__The task__.
State how many lines in the records below include the word "computer". Give nothing but that number.

[[ Records provided open ]]

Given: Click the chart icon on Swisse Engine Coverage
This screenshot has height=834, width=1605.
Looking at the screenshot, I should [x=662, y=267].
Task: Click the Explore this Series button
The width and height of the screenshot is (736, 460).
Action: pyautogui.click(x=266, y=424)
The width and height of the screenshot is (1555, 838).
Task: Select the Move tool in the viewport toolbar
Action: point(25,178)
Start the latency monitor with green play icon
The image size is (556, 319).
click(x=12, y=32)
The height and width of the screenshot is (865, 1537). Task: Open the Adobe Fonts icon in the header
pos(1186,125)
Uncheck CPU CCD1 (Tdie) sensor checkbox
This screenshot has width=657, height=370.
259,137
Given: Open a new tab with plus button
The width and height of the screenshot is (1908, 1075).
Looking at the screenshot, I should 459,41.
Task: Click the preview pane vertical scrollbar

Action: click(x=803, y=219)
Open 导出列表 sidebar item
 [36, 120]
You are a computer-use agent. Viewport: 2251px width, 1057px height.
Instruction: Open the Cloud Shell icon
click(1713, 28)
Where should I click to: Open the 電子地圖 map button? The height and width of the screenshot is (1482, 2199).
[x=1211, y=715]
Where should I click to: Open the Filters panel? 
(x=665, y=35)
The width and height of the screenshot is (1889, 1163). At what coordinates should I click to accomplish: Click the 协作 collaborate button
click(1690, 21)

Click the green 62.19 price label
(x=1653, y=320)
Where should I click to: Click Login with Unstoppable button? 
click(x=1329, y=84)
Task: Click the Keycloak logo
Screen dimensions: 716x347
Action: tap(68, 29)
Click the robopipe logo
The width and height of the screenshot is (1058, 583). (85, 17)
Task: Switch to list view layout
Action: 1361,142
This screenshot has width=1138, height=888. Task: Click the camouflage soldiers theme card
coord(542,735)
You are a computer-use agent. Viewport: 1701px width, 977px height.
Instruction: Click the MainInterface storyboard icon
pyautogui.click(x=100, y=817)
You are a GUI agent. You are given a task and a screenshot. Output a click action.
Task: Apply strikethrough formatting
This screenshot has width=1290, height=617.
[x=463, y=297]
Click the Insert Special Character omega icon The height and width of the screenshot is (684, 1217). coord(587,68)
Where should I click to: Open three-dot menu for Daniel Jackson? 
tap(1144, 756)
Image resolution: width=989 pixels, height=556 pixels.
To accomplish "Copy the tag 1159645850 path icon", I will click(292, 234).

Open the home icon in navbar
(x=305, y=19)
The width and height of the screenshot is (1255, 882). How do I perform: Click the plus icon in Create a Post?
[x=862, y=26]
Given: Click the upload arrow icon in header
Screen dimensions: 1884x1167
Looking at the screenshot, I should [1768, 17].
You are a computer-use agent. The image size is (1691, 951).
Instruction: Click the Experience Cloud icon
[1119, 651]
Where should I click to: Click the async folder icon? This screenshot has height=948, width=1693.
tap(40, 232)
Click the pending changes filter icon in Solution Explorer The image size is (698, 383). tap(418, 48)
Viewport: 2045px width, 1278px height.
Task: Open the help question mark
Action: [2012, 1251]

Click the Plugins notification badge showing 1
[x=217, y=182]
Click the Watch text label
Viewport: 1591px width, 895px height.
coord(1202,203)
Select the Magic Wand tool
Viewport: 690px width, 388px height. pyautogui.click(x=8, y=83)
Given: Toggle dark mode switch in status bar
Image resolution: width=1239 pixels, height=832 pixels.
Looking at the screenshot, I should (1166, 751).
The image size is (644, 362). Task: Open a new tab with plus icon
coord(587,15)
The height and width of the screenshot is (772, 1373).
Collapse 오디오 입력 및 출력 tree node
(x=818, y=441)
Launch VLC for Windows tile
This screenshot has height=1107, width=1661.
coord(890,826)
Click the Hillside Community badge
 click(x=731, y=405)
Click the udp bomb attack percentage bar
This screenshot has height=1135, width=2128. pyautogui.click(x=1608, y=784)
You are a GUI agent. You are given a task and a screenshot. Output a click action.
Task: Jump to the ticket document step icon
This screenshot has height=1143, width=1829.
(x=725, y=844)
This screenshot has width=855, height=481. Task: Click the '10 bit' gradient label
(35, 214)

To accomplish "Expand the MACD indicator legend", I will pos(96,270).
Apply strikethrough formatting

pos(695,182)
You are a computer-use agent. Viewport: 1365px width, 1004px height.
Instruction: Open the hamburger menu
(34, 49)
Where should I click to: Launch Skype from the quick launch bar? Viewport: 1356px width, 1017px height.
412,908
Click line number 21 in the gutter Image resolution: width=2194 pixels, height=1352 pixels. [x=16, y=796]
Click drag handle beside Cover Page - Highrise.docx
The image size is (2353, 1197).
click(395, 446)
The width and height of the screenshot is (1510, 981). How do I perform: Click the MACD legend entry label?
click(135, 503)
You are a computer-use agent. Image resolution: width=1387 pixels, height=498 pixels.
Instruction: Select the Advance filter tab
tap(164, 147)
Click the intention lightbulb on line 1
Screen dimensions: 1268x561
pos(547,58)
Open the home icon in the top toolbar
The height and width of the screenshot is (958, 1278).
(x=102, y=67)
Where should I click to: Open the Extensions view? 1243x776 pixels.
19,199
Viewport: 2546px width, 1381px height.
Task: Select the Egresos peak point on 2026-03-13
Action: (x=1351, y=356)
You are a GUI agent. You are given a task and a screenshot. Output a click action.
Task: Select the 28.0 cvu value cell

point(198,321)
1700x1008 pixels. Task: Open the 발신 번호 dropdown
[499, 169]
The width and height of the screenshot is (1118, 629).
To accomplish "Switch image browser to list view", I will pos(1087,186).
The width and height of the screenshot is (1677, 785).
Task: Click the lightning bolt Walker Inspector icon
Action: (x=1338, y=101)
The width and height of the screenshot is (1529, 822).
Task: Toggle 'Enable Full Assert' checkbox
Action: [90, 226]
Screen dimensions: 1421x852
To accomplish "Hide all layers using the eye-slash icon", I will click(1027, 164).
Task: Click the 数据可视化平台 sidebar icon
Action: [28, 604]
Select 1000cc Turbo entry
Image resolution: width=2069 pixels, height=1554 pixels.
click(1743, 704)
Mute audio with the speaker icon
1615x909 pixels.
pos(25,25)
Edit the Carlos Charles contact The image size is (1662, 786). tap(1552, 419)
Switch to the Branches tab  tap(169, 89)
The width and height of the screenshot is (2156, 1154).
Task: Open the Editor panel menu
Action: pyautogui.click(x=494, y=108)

[[ Records provided closed ]]

__Task answer__.
5